CBD can also provide powerful anti-pain, anti-inflammation, and anti-anxiety relief, making CBD-rich concentrates one of the fastest growing segments of the legal cannabis market.
A catch-all phrase for cannabis concentrates that can be flash vaporized and inhaled from a heated nail or surface, dabs have a fascinating history of their own.
Sometime around 1970, the legendary Brotherhood of Eternal Love—a group of outlaw surfer/smugglers who also helped spread LSD worldwide—began to produce and distribute a highly concentrated vicious goo derived from cannabis via a chemical solvent. The Brotherhood called their product “honey oil,” and briefly produced it in quantities large enough for this proto-“dab” to start turning heads, before the honey oil flow suddenly dried up. Turns out a honey oil refinery run by an Afghani supplier exploded in Kabul, halting production.

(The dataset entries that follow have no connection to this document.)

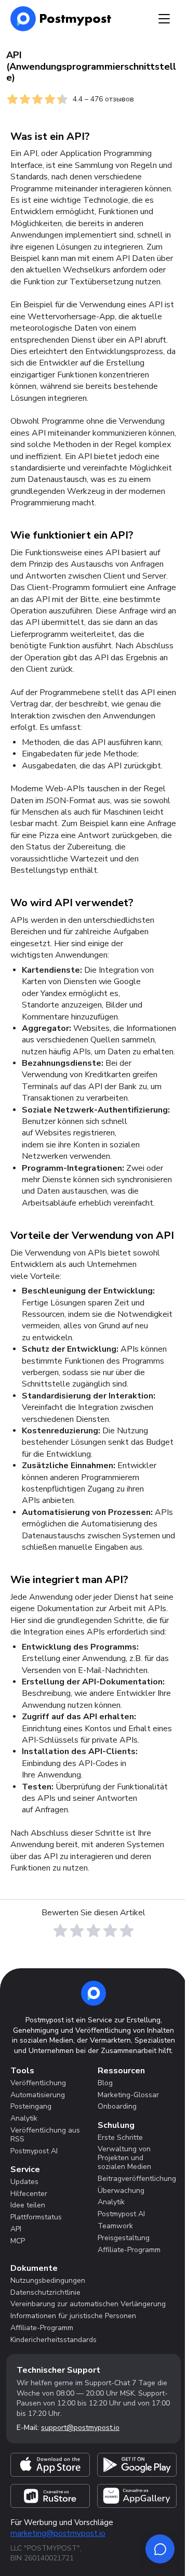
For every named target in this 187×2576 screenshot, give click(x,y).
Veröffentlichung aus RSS (45, 2134)
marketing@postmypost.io (57, 2533)
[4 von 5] (110, 1931)
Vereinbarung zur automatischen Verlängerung (88, 2304)
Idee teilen (27, 2205)
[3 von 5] (93, 1931)
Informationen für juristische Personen (73, 2316)
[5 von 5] (126, 1931)
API (15, 2229)
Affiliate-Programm (129, 2250)
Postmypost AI (34, 2151)
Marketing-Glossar (128, 2095)
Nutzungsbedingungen (47, 2280)
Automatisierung (37, 2095)
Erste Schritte (120, 2137)
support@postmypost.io (80, 2428)
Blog (105, 2083)
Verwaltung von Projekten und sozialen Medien (124, 2158)
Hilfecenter (28, 2194)
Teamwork (115, 2226)
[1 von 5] (60, 1931)
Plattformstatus (36, 2217)
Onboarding (117, 2106)
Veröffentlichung (38, 2083)
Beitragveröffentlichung (137, 2178)
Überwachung (121, 2190)
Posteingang (30, 2106)
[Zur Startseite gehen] (93, 1993)
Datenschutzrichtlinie (45, 2292)
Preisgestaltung (124, 2238)
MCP (17, 2241)
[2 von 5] (77, 1931)
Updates (24, 2182)
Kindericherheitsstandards (53, 2340)
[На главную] (61, 18)
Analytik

Honey oil would forever after remain among the most highly sought after of delicacies among cannabis connoisseurs, but extracts made with chemical solvents wouldn’t return to large-scale commercial production for another thirty years.
Detailed instructions for producing dabs first showed up in D. Gold’s Cannabis Alchemy: The Art of Modern Hashmaking (2nd ed. 1989), followed by a more thorough description in Michael Starks’ Marijuana Chemistry: Genetics Processing and Potency (2nd ed. 1990). By the mid-1990s, Erowid made available “Hash Honey Oil Technique,” perhaps the first detailed description of an “open loop” butane hash oil extraction. Known as “blasting,” this is a dangerous methodology that involves working with highly flammable butane or similar chemical solvents, but nonetheless the DIY accessibility of the setup combined with the increasing premium paid for dabs in the marketplace set off a “bootleg gin” era of small scale clandestine production.
Nowadays, in legal cannabis states, the government licenses extract makers, who must operate in accordance with strict regulations, including using only “closed loop” systems similar to those used to extract essential oils. Though the precise methods and solvents vary, all dabs are made by “washing” cannabis in a chemical solvent to extract its resin, and then purging the chemical solvent, leaving behind a pure extract.
Popularized within the last five years, rosin is a term for cannabis concentrates made solely by applying measured heat and pressure to the plant material. On the low-tech, small-scale end, this can be achieved with nothing more than a bud, a hair straightener and some parchment paper. Industrial-sized machines have also been designed to “press” rosin on a commercial scale.
The whole thing started when Instagram extraction guru @soilgrown_solventless “squished the bud seen around the world.” Sitting in his garage (like so many great inventors before him), @soilgrown (who prefers to remain anonymous) stumbled upon the technique by mistake, but was attuned enough to recognize its significance. Suddenly, without the use of any chemical solvents or dangerous equipment, pretty much anyone with even low grade cannabis can now press it into a dabbable concentrate in just a few minutes.
“Rosin Tech has already made an incredible impact on the hash community,” according to @soilgrown_solventless, “and will continue to spread as more people discover the incredible ease of producing amazing solventless oil without expensive equipment or dangerous chemicals.”